Here, we argue that defining the RTLA syndrome will depend ultimately on the answers to three key questions. Is a new syndromic category of RTLA justified? If so, what are its core features? And is the syndrome of RTLA truly native to the right temporal lobe? We offer a response to each of these questions, and suggest next steps to consolidate the syndrome and resolve the issues it raises.
2. Is a new syndromic category of RTLA justified?
Clinical experience suggests that there is indeed a distinctive syndrome of RTLA, but despite a now substantial (and growing) literature [for example (5–8)], a coherent definition that demarcates this syndrome from related neurodegenerative syndromes remains elusive. Patients presenting with RTLA frequently show strikingly impaired understanding of other people's emotional states and very prominent behavioral features, including lack of empathy, inflexibility, obsessionality, food faddism, loss of libido, disinhibition and apathy (5–8). Impaired recognition of familiar faces (prosopagnosia) often develops, despite well preserved perceptual and other cognitive skills.
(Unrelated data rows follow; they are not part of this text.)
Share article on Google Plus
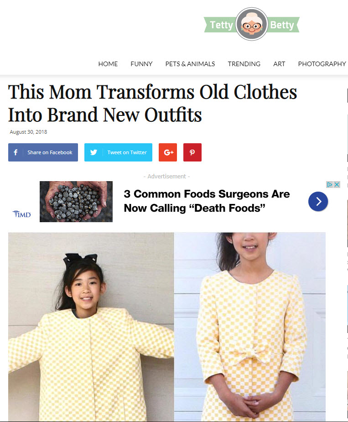 point(168,152)
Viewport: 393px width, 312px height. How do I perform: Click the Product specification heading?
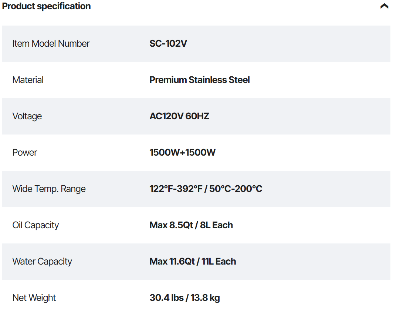click(x=47, y=6)
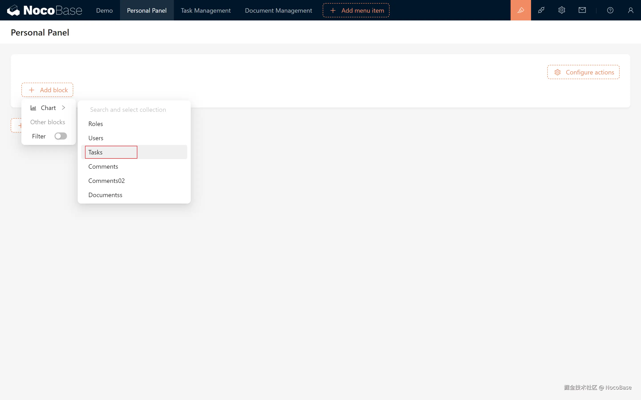Viewport: 641px width, 400px height.
Task: Switch to the Task Management tab
Action: (x=206, y=10)
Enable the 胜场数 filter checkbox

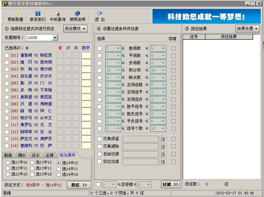pos(99,48)
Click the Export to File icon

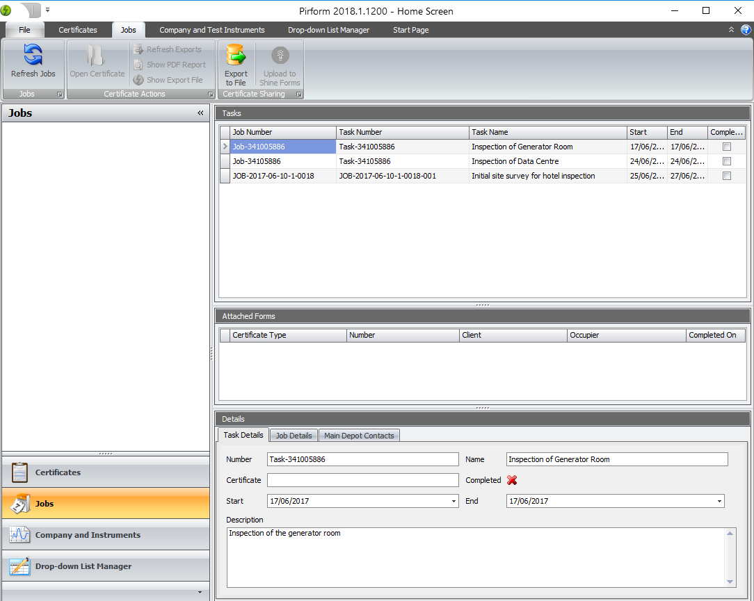[236, 56]

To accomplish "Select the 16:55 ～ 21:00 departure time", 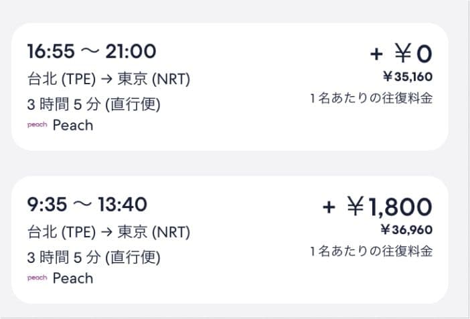I will click(91, 51).
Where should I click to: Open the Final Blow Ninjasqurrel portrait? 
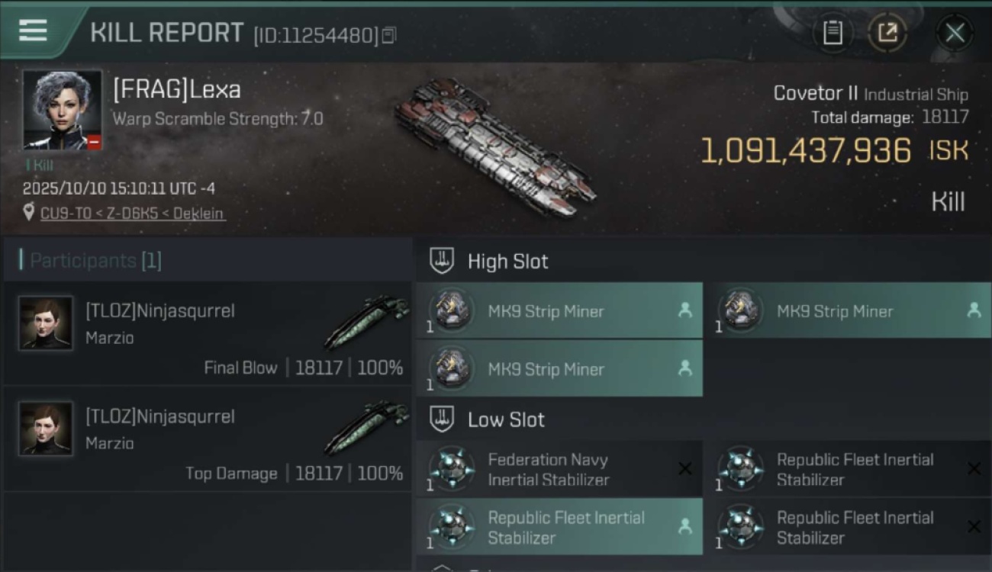pos(46,323)
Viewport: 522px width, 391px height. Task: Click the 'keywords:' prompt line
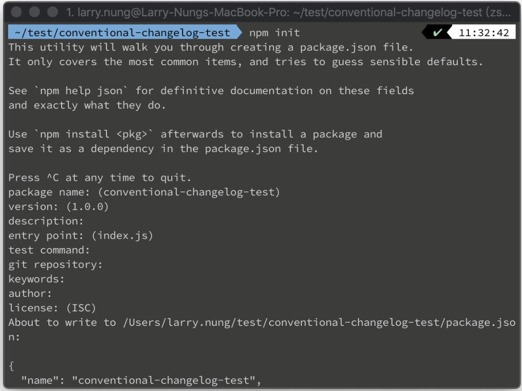click(x=36, y=279)
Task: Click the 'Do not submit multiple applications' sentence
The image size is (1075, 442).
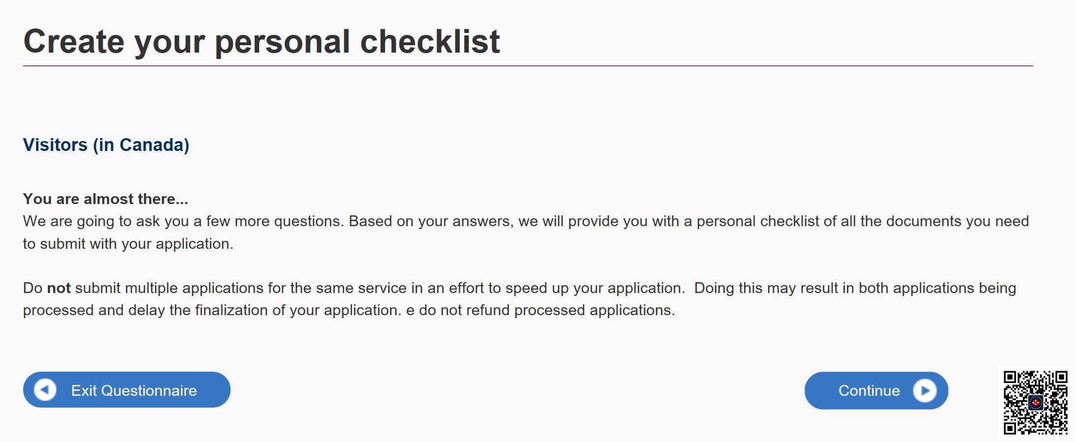Action: click(x=354, y=288)
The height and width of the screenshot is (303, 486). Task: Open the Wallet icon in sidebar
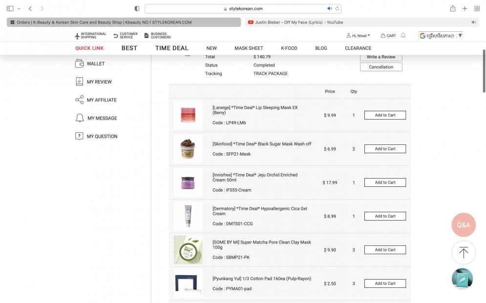point(79,63)
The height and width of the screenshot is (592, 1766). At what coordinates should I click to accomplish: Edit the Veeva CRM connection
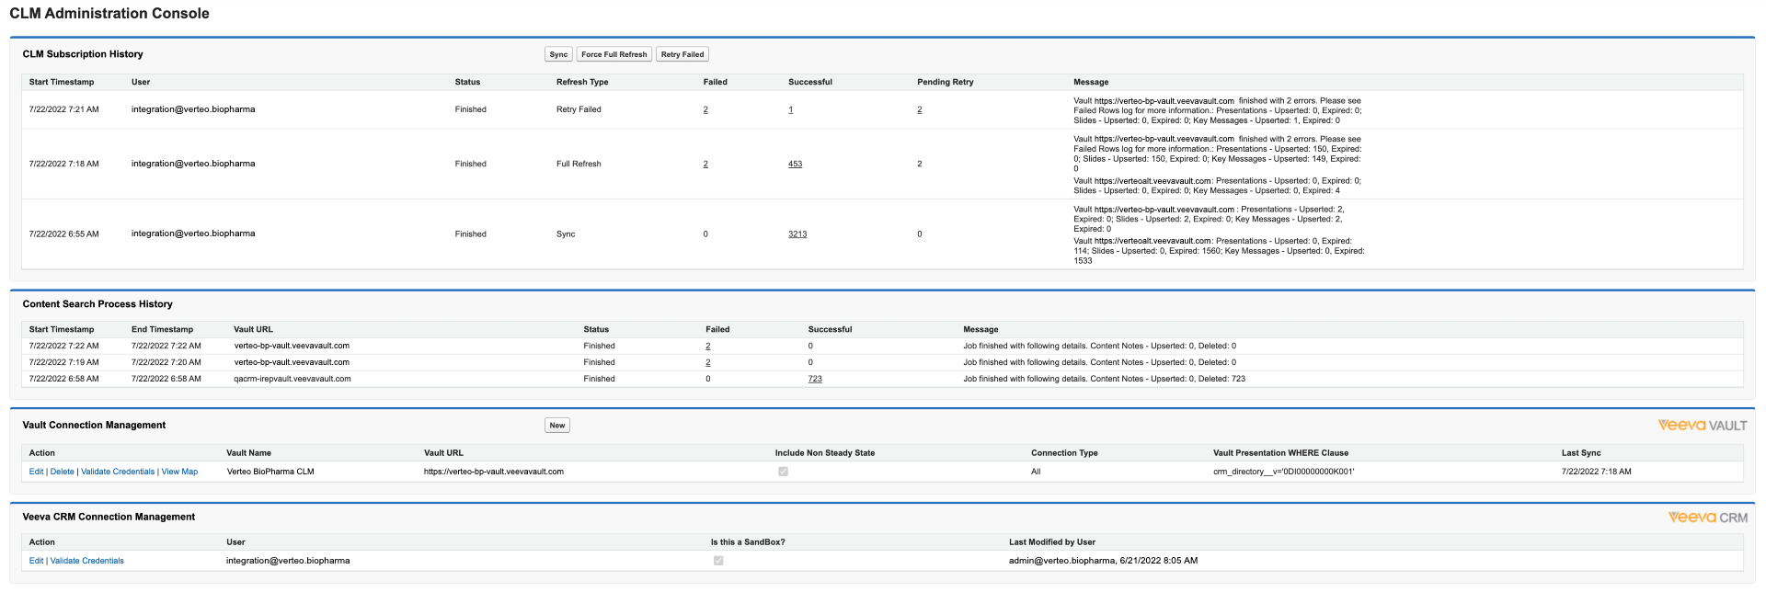pyautogui.click(x=36, y=561)
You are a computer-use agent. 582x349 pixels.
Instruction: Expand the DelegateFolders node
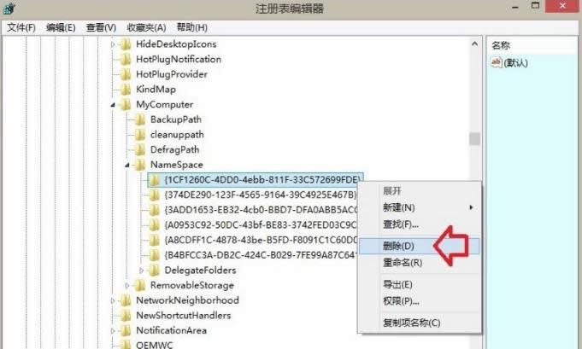(x=141, y=270)
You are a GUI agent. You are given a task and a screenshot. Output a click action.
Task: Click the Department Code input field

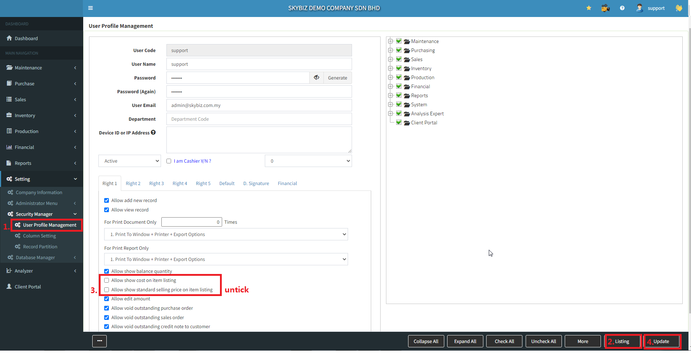click(x=259, y=119)
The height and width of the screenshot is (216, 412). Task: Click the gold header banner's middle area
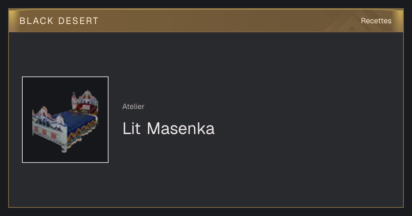[x=206, y=21]
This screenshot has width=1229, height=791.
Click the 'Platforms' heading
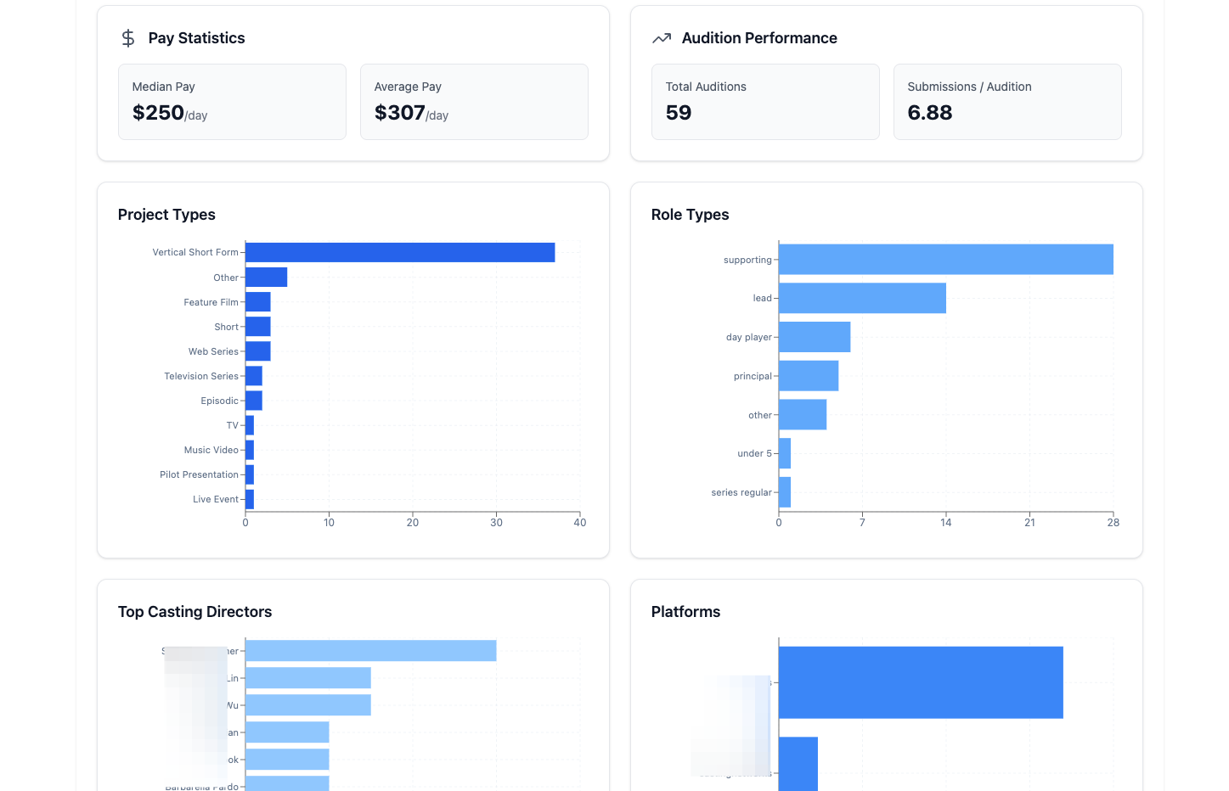(x=685, y=612)
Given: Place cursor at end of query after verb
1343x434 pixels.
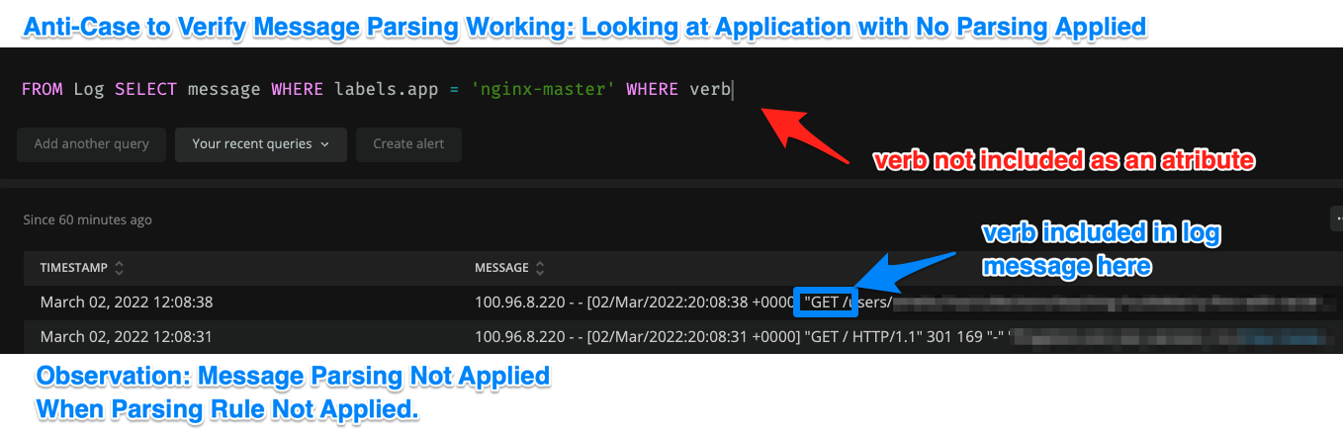Looking at the screenshot, I should 731,90.
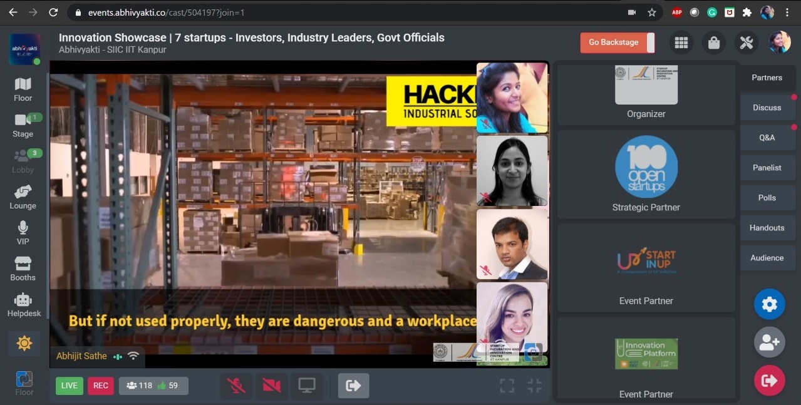Click the blue settings gear button
Screen dimensions: 801x405
[769, 305]
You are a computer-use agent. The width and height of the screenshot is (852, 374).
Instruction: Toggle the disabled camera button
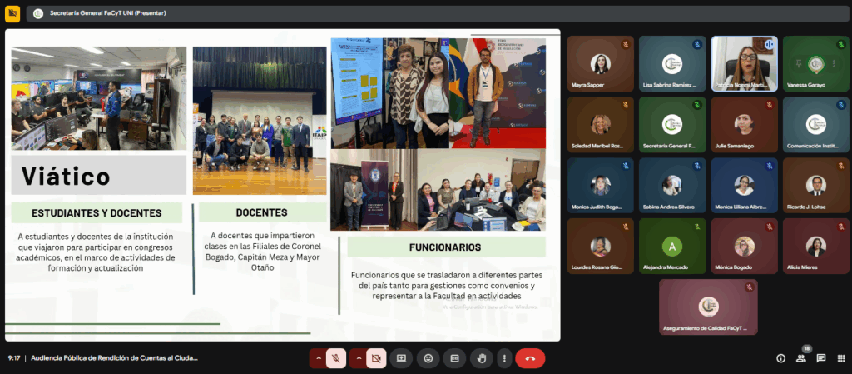tap(376, 358)
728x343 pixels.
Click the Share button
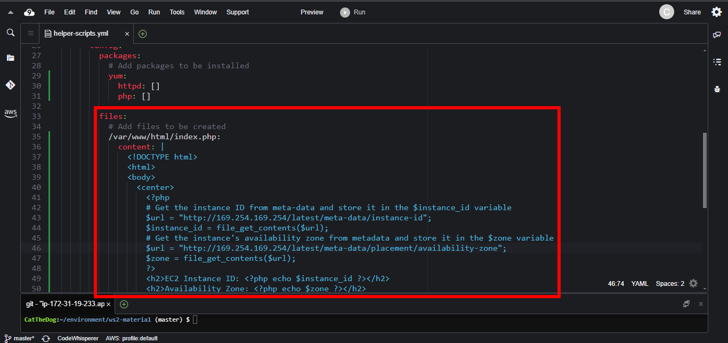[692, 12]
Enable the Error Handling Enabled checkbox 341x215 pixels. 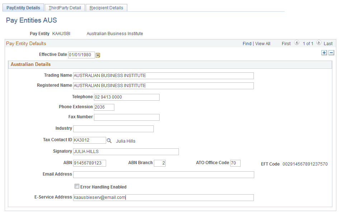(77, 187)
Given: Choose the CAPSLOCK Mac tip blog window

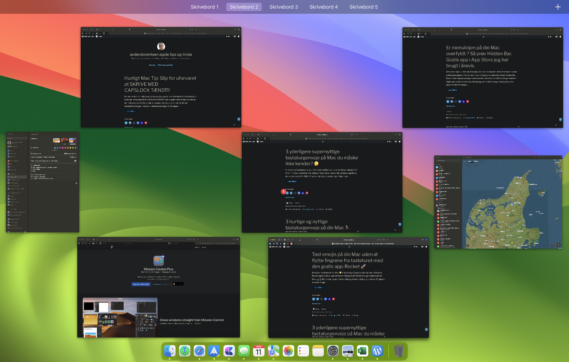Looking at the screenshot, I should click(161, 77).
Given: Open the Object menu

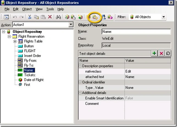Looking at the screenshot, I should point(27,9).
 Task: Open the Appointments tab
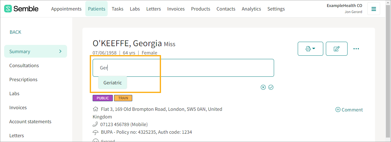[66, 9]
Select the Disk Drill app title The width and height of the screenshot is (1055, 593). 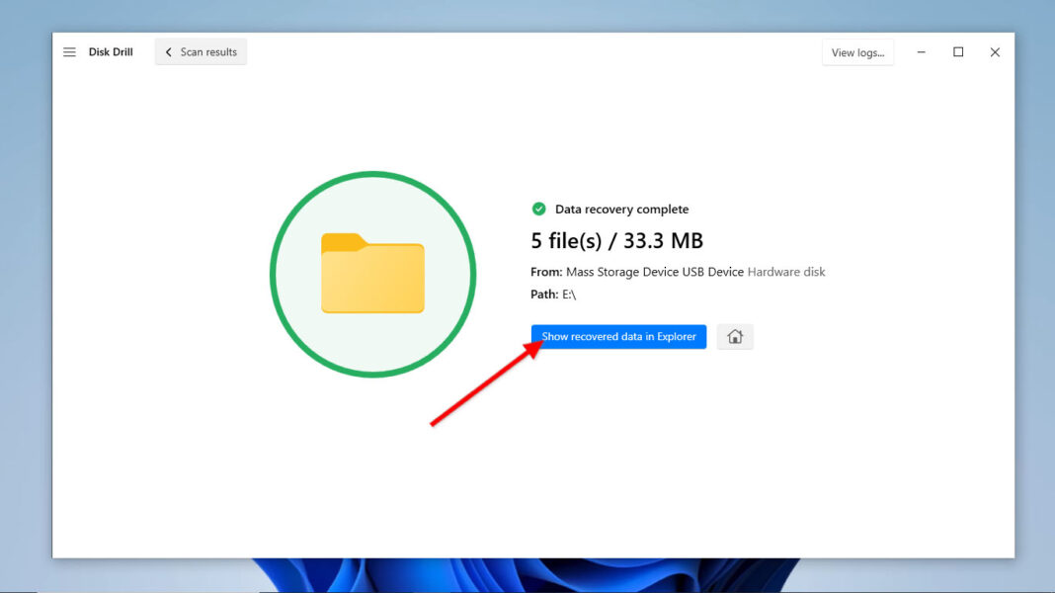112,51
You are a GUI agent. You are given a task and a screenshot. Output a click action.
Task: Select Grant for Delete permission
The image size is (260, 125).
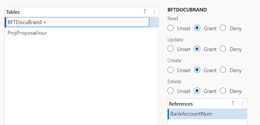pos(197,91)
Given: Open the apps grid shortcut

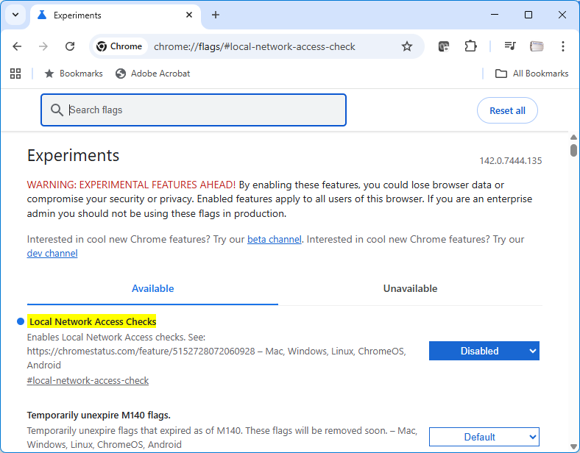Looking at the screenshot, I should click(15, 74).
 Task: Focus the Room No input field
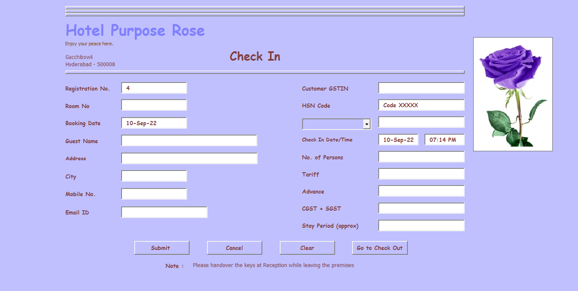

All of these clinical features also manifest in bvFTD and/or svPPA: it is their conjunction and early salience which tend to distinguish patients with RTLA. The clinically significant way-finding difficulty that sometimes accompanies RTLA superficially resembles the topographical disorientation of Alzheimer's disease but may reflect impaired recognition of topographical landmarks, potentially also encompassing ‘landmark' events in patients' personal timelines (9). Based on a detailed clinical, neuropsychological, neuroanatomical, neuropathological and genetic analysis of 46 cases, Younes et al. (4) have recently proposed that this syndrome be designated “semantic behavioral variant frontotemporal dementia”, with core diagnostic criteria of loss of empathy, difficulty identifying familiar people and complex compulsions or mental rigidity (4).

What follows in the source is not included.